In this eighth book in the series, 12-year-old Flavia de Luce, budding chemist and amateur detective, is sent home to England from Miss Bodycote's Female Academy in Toronto. Flavia's father, Colonel Haviland de Luce, is in the hospital with pneumonia and Flavia's sisters (Ophelia and Daphne) and cousin (Undine) are at Buckshaw - the house Flavia's mother left her. The girls are being looked after by Dogger (the caretaker/guardian), and Mrs Mullet (the culinarily challenged cook).
When Flavia is asked to do an errand for the vicar's wife, she discovers the dead body of ecclesiastical wood-carver, Roger Sambridge, hanging upside-down on his bedroom door. Most people would be put off by such a discovery, but Flavia is thrilled. She adores solving murders, and hopes to get the jump on Inspector Hewitt - whom she considers her competitor in the crime-solving arena.
Flavia examines the body and the contents of the room, being careful not to leave fingerprints. Her investigation reveals a lottery ticket and a set of children's books by deceased author Oliver Inchbold. Moreover, one of the books is inscribed to Carla Sherrinford-Cameron, a girl Flavia knows. When Flavia leaves the house she sees a curtain twitch across the street, and knows she's been seen. So Flavia hustles back to the vicarage, and - pretending to be distraught - announces Sambridge's death.
The wood-carver's demise is considered suspicious and Flavia uses all her 'abilities' - sneakiness, lying, impersonation, chemistry knowledge, etc. - to try to identify the perpetrator. Some of Flavia's escapades stretch credibility - like when she passes herself off as a biographer to a London publisher (a 12-year-old kid.....really??) - but this is a humorous cozy after all.
During her inquiries Flavia asks Carla about the inscribed book at the crime scene, and learns that Carla's late aunt, Louisa Congreve, was close to the author - Inchbold. Flavia also learns that Inchbold - whose stories were supposedly about his adorable young son - was actually abusive to the boy.
Further investigation discloses that the house with the twitching curtain belongs to Lillian Trench, who's reputed to be a witch. Flavia is warned to stay away from her - but of course she does no such thing - and finds an eccentric middle-aged man staying at Lillian's house.....along with a cat! Could this be a diabolical witch's familiar?
It's not clear how all this is connected to the unfortunate victim, Roger Sambridge, but Flavia carries on to discover the truth.
Between investigative exploits Flavia tries to visit her hospitalized father, but Dogger reports that the Colonel is too ill for visitors.

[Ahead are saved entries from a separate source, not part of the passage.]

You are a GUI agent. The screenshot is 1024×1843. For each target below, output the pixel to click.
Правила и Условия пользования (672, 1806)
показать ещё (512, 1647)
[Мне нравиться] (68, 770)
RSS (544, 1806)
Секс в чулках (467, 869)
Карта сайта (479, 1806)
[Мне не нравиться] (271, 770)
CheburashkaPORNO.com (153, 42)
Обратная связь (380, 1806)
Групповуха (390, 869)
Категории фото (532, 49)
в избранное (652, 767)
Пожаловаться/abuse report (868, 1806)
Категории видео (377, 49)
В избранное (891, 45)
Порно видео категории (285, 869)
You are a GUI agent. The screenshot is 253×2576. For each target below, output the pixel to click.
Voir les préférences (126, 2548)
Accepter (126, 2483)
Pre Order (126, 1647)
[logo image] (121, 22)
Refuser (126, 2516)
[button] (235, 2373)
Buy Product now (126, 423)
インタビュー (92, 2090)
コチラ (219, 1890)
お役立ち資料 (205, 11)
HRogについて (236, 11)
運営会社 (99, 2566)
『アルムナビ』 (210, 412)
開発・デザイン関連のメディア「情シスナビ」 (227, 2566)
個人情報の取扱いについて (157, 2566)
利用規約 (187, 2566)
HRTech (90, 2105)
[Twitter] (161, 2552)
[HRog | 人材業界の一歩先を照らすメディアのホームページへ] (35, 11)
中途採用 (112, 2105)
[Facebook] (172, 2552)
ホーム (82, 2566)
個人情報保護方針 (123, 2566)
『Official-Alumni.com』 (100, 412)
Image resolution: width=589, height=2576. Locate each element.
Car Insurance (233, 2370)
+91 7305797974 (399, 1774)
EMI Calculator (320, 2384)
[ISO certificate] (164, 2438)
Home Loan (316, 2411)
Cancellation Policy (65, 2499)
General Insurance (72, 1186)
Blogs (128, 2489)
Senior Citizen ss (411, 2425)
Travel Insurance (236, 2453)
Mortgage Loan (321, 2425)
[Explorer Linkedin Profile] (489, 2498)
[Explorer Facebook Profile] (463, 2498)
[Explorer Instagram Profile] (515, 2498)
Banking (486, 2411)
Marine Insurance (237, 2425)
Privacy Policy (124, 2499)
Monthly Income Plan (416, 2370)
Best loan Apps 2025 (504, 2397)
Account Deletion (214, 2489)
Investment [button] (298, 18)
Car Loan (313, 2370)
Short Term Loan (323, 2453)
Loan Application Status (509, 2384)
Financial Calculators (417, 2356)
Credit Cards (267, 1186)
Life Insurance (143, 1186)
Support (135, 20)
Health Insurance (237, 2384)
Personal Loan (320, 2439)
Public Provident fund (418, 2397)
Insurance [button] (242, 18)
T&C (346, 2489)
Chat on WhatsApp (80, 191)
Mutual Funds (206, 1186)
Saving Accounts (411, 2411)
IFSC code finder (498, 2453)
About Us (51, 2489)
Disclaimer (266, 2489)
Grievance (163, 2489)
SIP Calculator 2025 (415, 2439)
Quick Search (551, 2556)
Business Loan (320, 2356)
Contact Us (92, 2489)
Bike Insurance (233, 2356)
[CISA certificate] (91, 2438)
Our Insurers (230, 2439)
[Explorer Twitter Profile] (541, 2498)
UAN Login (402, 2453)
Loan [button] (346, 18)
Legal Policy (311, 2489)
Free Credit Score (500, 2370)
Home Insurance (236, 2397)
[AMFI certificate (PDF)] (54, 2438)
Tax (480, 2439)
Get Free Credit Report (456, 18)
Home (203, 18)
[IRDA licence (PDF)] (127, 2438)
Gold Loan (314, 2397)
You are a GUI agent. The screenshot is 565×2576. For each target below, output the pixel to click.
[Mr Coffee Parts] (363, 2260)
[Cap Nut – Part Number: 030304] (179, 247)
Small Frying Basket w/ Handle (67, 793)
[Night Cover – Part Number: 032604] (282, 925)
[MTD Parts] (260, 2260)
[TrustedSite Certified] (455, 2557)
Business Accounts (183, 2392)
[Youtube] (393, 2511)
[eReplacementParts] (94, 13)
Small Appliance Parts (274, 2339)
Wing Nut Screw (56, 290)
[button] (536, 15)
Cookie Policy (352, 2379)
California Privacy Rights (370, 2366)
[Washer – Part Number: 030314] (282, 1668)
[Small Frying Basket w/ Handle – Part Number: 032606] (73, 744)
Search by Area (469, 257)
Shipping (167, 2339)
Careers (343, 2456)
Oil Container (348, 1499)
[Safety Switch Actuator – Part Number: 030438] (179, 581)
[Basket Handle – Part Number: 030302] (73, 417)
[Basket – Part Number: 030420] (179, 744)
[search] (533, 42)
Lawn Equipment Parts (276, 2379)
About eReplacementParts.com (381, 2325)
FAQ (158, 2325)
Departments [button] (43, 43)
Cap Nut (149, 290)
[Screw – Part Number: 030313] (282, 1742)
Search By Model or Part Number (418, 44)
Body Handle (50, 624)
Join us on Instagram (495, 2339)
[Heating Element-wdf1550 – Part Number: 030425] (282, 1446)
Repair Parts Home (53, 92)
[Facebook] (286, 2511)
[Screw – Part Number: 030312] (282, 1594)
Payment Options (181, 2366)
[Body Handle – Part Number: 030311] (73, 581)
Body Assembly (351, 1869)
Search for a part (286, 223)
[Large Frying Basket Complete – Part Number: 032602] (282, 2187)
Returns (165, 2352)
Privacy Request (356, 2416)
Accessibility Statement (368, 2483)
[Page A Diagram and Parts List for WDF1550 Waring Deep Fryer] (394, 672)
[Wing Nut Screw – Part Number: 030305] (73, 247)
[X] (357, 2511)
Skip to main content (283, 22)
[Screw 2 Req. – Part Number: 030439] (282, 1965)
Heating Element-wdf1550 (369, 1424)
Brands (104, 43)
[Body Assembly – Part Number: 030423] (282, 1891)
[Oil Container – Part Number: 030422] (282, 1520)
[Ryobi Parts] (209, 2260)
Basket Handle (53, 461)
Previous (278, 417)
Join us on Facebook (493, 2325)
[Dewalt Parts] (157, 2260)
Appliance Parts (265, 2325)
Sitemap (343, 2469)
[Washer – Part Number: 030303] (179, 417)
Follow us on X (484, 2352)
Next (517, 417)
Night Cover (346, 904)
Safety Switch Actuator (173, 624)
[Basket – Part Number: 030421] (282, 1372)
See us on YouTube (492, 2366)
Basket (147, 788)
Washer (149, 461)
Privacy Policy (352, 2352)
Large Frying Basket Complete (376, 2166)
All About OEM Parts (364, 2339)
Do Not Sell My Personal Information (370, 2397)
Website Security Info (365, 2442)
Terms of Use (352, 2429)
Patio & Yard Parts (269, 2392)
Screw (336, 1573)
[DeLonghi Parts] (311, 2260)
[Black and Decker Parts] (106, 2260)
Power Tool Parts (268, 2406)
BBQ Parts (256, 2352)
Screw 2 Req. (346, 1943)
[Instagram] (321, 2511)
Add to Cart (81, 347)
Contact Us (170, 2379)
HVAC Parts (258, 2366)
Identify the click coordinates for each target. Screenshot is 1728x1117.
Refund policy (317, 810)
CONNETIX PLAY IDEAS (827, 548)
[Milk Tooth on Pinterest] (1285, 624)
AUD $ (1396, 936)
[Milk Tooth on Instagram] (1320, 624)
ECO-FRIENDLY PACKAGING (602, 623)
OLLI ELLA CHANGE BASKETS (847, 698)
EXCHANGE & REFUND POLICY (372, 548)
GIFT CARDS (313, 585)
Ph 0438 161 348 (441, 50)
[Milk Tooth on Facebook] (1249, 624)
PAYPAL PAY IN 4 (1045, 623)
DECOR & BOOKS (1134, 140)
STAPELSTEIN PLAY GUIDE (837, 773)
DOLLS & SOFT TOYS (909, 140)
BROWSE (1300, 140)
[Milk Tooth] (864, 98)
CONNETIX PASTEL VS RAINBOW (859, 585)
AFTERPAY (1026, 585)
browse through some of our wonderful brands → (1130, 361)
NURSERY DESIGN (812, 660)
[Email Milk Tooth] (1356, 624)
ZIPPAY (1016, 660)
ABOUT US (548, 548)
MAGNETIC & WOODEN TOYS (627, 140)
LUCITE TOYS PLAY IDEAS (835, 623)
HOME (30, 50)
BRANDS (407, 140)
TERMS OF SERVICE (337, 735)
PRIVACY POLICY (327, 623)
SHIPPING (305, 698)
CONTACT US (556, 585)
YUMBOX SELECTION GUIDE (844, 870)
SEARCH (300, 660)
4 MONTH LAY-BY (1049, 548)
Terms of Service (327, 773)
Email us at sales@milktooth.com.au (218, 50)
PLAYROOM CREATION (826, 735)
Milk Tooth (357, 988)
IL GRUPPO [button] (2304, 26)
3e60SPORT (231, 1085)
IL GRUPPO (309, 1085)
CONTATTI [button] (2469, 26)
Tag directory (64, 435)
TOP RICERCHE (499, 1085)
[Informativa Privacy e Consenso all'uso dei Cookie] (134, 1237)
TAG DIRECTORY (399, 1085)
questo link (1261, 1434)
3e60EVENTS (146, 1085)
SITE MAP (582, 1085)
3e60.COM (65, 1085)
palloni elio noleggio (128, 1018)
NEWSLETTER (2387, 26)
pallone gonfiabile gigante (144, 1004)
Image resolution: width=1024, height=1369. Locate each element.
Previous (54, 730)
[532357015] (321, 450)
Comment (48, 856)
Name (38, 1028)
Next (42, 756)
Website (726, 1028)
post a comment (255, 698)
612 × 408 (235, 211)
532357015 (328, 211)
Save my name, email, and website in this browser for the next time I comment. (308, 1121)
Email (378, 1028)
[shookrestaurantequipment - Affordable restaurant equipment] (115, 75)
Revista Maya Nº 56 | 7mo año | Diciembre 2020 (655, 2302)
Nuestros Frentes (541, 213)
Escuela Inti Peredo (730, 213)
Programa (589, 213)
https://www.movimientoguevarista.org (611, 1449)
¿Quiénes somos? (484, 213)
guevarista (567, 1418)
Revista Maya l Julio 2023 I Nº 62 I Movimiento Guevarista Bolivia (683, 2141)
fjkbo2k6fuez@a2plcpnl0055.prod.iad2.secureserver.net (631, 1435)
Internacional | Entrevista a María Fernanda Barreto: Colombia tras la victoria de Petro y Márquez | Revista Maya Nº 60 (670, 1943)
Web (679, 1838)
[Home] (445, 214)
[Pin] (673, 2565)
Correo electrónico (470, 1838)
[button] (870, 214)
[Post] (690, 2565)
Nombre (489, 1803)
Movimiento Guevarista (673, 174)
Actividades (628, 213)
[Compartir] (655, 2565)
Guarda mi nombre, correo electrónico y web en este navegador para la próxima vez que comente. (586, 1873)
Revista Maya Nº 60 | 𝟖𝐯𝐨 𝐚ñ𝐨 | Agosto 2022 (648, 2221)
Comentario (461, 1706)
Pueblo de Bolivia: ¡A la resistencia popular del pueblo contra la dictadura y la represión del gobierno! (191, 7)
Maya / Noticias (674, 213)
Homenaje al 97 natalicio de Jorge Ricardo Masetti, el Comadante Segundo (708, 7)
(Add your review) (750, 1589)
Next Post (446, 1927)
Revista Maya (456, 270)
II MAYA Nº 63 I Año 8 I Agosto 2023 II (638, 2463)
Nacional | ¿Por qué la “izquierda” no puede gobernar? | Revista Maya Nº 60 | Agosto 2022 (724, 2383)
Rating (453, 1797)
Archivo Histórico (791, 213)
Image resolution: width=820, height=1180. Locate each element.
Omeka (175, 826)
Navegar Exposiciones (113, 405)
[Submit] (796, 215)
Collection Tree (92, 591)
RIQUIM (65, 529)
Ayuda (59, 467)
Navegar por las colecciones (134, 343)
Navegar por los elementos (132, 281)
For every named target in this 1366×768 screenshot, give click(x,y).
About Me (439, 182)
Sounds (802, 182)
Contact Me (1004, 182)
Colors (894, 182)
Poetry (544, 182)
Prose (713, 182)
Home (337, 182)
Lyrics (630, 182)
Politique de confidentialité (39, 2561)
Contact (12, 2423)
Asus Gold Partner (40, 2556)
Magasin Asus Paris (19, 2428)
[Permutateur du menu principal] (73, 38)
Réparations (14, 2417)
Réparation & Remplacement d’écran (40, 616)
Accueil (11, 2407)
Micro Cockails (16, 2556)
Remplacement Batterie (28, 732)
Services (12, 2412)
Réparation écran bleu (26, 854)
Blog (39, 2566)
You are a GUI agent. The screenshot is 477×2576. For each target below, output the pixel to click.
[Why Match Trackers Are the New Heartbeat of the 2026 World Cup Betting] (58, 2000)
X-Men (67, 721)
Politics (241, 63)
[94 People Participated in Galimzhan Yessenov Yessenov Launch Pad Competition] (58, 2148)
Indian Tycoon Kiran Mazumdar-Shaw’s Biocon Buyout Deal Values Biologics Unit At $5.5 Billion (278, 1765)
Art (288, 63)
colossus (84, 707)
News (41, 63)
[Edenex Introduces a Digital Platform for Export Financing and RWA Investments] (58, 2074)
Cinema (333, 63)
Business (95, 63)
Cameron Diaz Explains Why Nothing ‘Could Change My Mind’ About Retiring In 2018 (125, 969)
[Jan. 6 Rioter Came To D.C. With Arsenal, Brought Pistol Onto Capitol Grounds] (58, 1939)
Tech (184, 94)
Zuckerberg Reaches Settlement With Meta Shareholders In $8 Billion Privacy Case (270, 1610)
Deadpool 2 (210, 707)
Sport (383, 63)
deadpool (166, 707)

So Flavia makes do with Gladys, her bicycle, which she rides everywhere and regards as a friend. According to Flavia, Gladys likes to pretend she's being abducted and takes in the ambiance when she's waiting outside for her owner.
We don't see Flavia do many chemical experiments in this book, though she does fix bacon and eggs in her laboratory, using beakers and such. LOL
I admire Flavia's genius, but she's a bit too conceited to be totally likable (for me). Flavia is just SO gleeful when she's manipulating and fooling people - it puts me off. Still, it's fun to read about Flavia's investigations; her sisters and their beaus; Mrs. Mullet's not-so-tasty meals; and Dogger's devotion to his charge. I'll be interested to see what Flavia does in the next book.
Though the story could be read as a standalone, it would be better to have read at least a few of the previous books - to fully appreciate the characters. I'd recommend the book to fans of Flavia de Luce.